I'm working on a basic perlin noise implementation based on Hugo Elias tutorial, and It's working for the most part. but I'm having trouble with the final addition of the noise octaves. Instead of getting a Photoshop clouds sortof texture that has values evenly spread between 0.0 - 1.0 I'm getting only values in a range between maybe 0.4 and 0.8 for one octave, and the more octaves I add the higher it gets until a point where the entire map is 1.0. My noise functions are sound and tested and return reasonable values, as is my pseudo RNG, it returns numbers between 0.0 - 1.0. I think the problem is in my function to build the final noise by combining octaves, but No matter what I try I can't figure it out.
double noise(double x, double y, unsigned iterations, double persistence)
{
unsigned n;
double f, a, t;
t = 0;
for(n = 1; n < iterations + 1; ++n)
{
f = (2 * n) * 0.02; //scaling factor
a = persistence / n;
t += _noise(x * f, y * f) * a;
}
return t;//(t < 1.0) ? t : 1.0;
}

The function knows the total number of octaves you want, and the persistence as laid out by Hugo Elias. What I want it to do is add less of the noise per iteration, based on the persistence, so a persistence of 0.5 would mean octave one get's added 0,5, next 0.25 and so on. Problem is I want it to add up to one somehow, so I always get an even spread of numbers. Just basing it on persistence and number of octaves will not accomplish this. For example, 0.5 pers, 3 iterations: 1st iteration adds 0.5, 2nd 0.25 3rd 0.125 = 0.875. I want this to add up to 1.0 always. So, how would I accomplish this? As you may have guessed math isn't my strong point ;) Please help.

##### Share on other sites
Funkymunky    1413
Work backwards? if you want 3 iterations, then it would go 0.5, 0.25, 0.125 normally, right? So assume 1.25 as final, then take halfsteps backwards to get to the first mark. 1.0 - 0.125 = 0.875, in half that's 0.4375. Add 0.125 to that, and it's 0.5625, your first mark. The middle one is another half step, half 0.4375 is 0.21875, + 0.125 is 0.34375. So all in all it's 0.5625, 0.34375, 0.125. (which is actually 1.03, round off)

That's just what I saw when I read the question, it's probably too obfuscated to actually be useful. Sorry! My real interest in your question was this: in your code, the noise function calls _noise. What does that little underscore do? Is that a function that's defined elsewhere?

##### Share on other sites
alvaro    21266
In your code it looks like you are using persistance, persistance/2, persistance/3, etc.

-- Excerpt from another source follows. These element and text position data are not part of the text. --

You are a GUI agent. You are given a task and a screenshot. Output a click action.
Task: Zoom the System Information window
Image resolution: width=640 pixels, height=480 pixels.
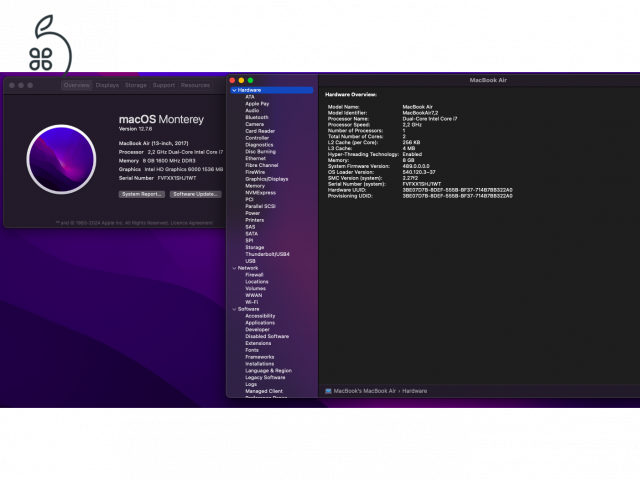pos(250,80)
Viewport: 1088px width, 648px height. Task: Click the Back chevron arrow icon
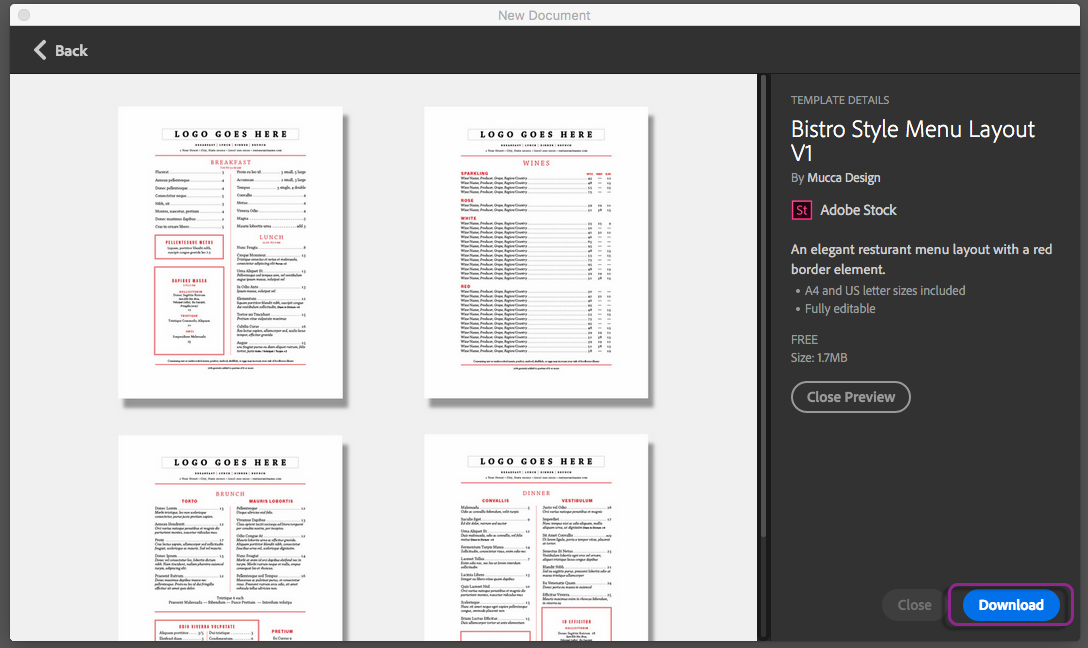tap(40, 50)
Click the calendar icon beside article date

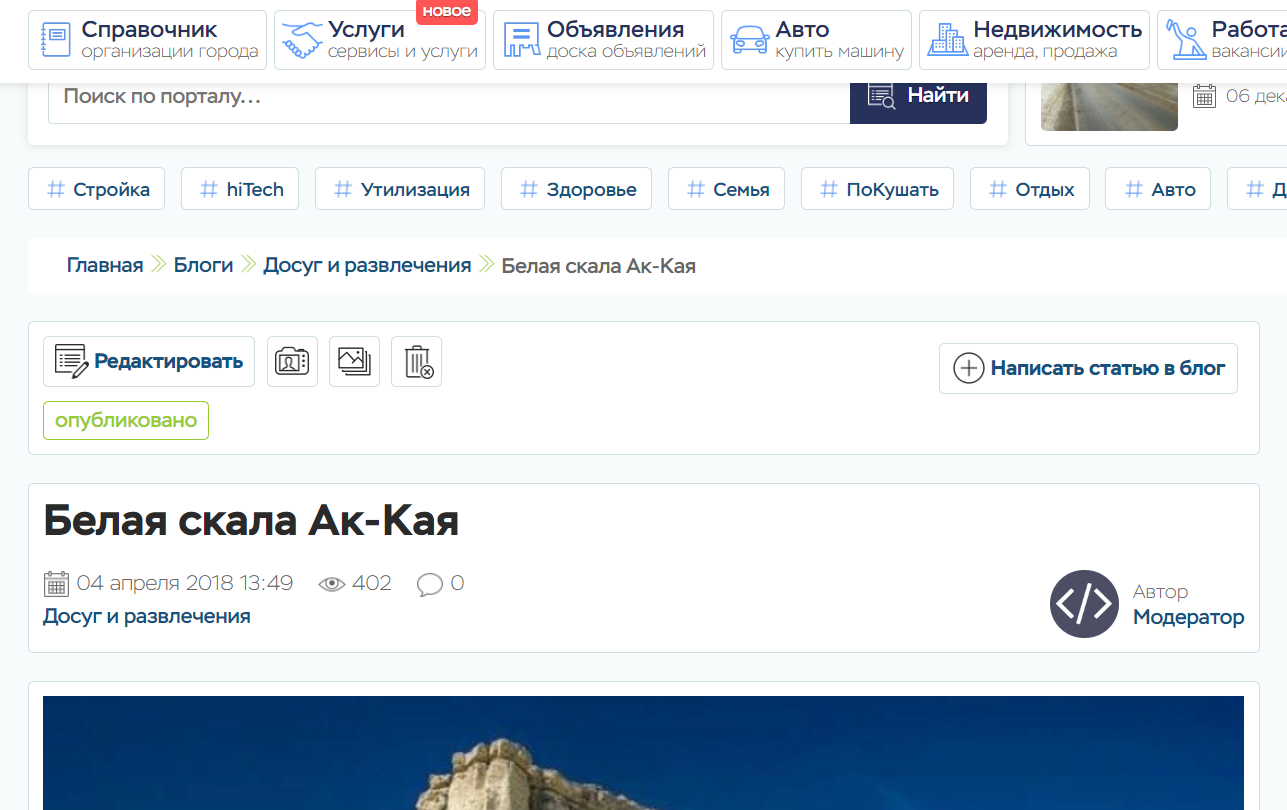pos(56,584)
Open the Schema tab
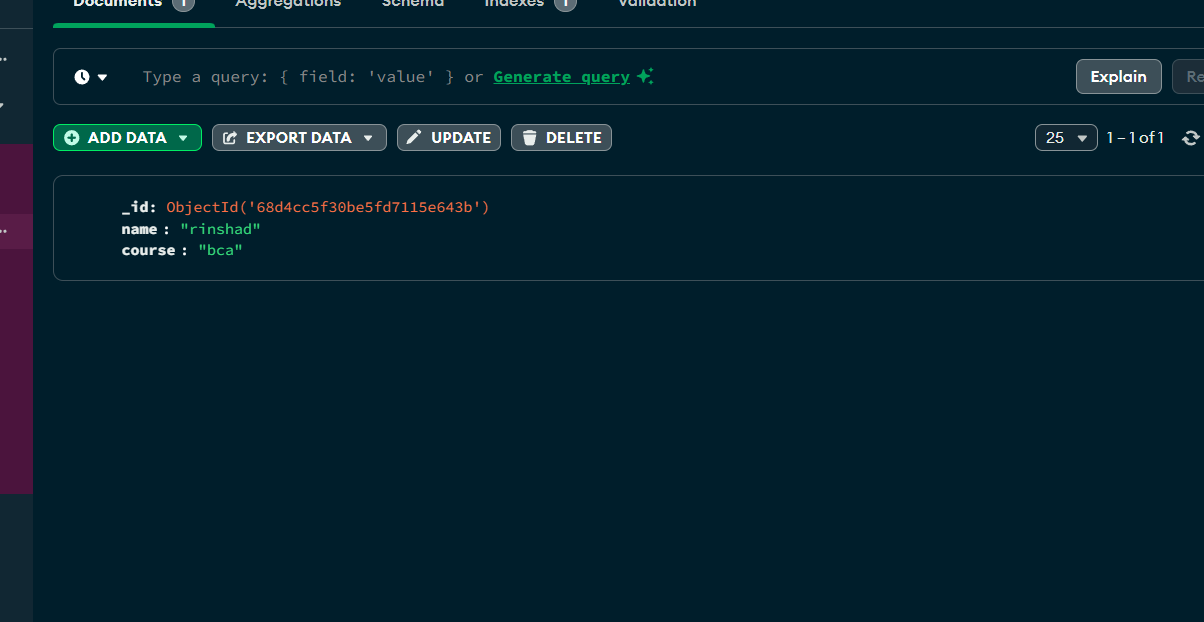Viewport: 1204px width, 622px height. click(x=413, y=4)
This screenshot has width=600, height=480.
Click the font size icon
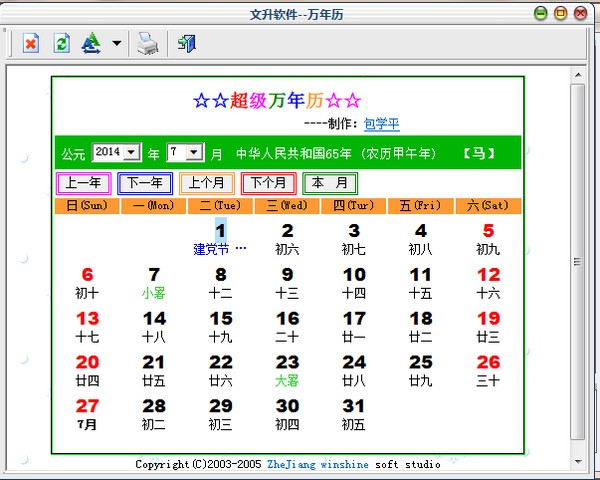pos(91,43)
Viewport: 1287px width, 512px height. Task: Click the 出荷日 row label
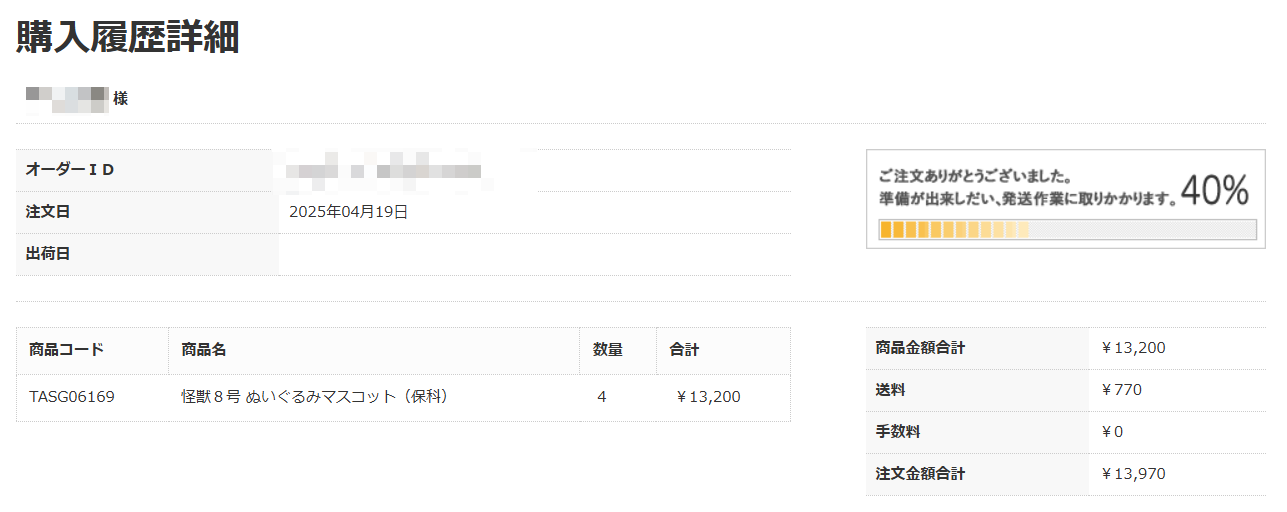48,254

You probably want to do something like this:

#include <iostream>#include <cmath>using namespace std;void noise(unsigned iterations, double persistance){  double multiplier=(1-persistance)/(1.0-pow(persistance,iterations));  for(unsigned i=0;i<iterations;++i){    cout << multiplier << endl;    multiplier*=persistance;  }}int main(){  noise(3,.5);}

##### Share on other sites
Quote:
 Original post by FunkymunkyMy real interest in your question was this: in your code, the noise function calls _noise. What does that little underscore do? Is that a function that's defined elsewhere?
In my C code a leading _ means it's a private function, not available outside of the module.

##### Share on other sites
Squirm    481
I find it easiest to generate all the octaves between -1 and 1, then scale them, so that when they are added together it doesn't matter how many of them there are, the result still has the same average.

Then divide the result by the maximum size it could possibly have reached, then multiply by half the range you want it to reach, then add the average you want. In your case a range of 1.0 and an average of 0.5

##### Share on other sites
That worked brilliantly Squirm. Thanks for pointing out what should have been pretty obvious. Changing the range to -1 - 1 made them average each other out. Works flawlessly now.